The Kenyan government, the Ministry of Foreign Affairs, has failed to secure my freedom even after two courts (Lower and High Court) released me last Monday.
I was literally kidnapped by six armed men in civilian clothes, a minute after I was released on bail at Arada Police Station. I was beaten and forced into a minibus together with three others who had been freed too. We were taken around Addis and later dropped at Arada Police and informed we had been re-arrested, this time not by the Federal Police, but by Addis Ababa Police.
Playing games
It is a game they play to have us incarcerated for long after the law courts freed us. The investigators’ trick is to keep on asking the judge to be given more time.

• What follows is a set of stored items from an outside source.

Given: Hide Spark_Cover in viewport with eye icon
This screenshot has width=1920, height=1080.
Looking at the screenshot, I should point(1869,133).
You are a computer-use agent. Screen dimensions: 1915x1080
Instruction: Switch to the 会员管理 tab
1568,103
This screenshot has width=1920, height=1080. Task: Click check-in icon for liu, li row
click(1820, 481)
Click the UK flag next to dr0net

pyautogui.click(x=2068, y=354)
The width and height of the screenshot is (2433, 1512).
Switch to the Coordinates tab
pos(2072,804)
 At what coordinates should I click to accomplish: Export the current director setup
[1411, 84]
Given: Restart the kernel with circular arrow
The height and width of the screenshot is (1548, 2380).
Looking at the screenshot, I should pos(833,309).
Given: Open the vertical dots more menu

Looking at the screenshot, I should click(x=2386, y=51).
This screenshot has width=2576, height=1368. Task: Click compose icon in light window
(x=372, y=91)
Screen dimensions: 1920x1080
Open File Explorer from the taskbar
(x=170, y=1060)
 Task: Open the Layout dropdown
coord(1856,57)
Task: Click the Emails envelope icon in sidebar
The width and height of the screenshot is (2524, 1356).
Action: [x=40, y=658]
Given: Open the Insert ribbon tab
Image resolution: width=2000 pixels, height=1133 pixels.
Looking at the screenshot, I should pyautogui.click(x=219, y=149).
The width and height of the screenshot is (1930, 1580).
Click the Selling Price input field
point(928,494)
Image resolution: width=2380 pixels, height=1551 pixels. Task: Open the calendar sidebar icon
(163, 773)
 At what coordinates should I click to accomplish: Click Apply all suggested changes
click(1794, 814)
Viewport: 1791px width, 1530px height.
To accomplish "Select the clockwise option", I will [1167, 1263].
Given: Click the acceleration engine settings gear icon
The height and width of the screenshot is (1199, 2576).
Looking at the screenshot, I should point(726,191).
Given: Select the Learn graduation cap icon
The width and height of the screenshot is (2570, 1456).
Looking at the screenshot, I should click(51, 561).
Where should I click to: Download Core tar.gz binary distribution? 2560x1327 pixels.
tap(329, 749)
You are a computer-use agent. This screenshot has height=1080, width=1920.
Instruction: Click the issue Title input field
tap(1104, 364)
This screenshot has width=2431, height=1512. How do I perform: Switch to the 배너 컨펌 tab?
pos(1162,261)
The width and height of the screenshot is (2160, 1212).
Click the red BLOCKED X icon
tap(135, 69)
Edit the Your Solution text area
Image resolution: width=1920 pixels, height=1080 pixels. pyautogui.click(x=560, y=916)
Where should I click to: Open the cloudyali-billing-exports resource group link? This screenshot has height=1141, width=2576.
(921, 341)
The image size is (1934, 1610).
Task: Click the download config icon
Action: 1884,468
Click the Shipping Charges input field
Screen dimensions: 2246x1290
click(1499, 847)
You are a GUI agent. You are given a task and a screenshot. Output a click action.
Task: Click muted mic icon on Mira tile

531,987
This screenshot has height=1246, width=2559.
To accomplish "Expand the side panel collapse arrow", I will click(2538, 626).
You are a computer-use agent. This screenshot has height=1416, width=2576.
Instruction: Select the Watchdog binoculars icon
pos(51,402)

But holding me for 47 days without charging me is against my human rights. Denying me a chance to communicate with my family in the last 47 days is also against my human rights.
My family depends on me. I do not know how they can manage to feed or pay rent. I have seven children and one grandson living with my ex-wife. They all depend on me.
All I am asking the Ethiopian government is to either charge me or set me free. They have failed to bring evidence in court to charge me.
I came to Addis Ababa on June 6, 2020 for a series of shoots as a Producer for Sky News, the UK-based media organisation. The series was a special report on Ethiopia, but mainly cultural. My company, the Horn24 Media, was later assigned by the Oromo Development Association and Oromos in North America Association to produce a documentary for government-affiliated TV station OBN.
I am a director and editor at Horn24 Media, a regional news agency offering news services to international media especially on conflict areas of the Horn of Africa.
We have bureaus in Nairobi, Mogadishu, Djibouti, Khartoum and Juba. We do documentary production, training for journalists and media consultancy. I also, sometimes, work as a freelance journalist for Al Jazeera and Sky News.
The documentary was about a project funded by Ethiopians in the diaspora that introduces e-learning to at least ten secondary schools in the Oromo Region. Prime Minister Abiy Ahmed received our delegation before and after completion of establishment of servers in the ten schools as a pilot project. I was still in the process of interviewing, travelling and editing at the time of my arrest.
It is such opportunities, brought about by the perceived changes in Ethiopia two years ago (when PM Abiy took over) that attracted us to this country, in the spirit of regional cooperation and integration.
I am just a journalist doing his work and I have never been involved in the country’s politics. For 16 years, my specialty has been in covering the region: Somalia, Ethiopia, Sudan, South Sudan, Djibouti and the rest of the Horn of Africa.
I am a respected journalist, and in my decade and a half in this profession, I have won awards for my exemplary work, including (features) ‘Inside Rebel Territory’ (for NTV in 2009) and ‘Dreams and Nightmares (NTV in 2011, on human trafficking), both shot in Ethiopia.
In the last 47 days, a consular official (from the Kenyan Embassy in Addis Ababa) has managed to visit me twice but any efforts to have me released have seemingly stalled.
Kindly pass my greetings to my children and grandson. It has been 47 days.”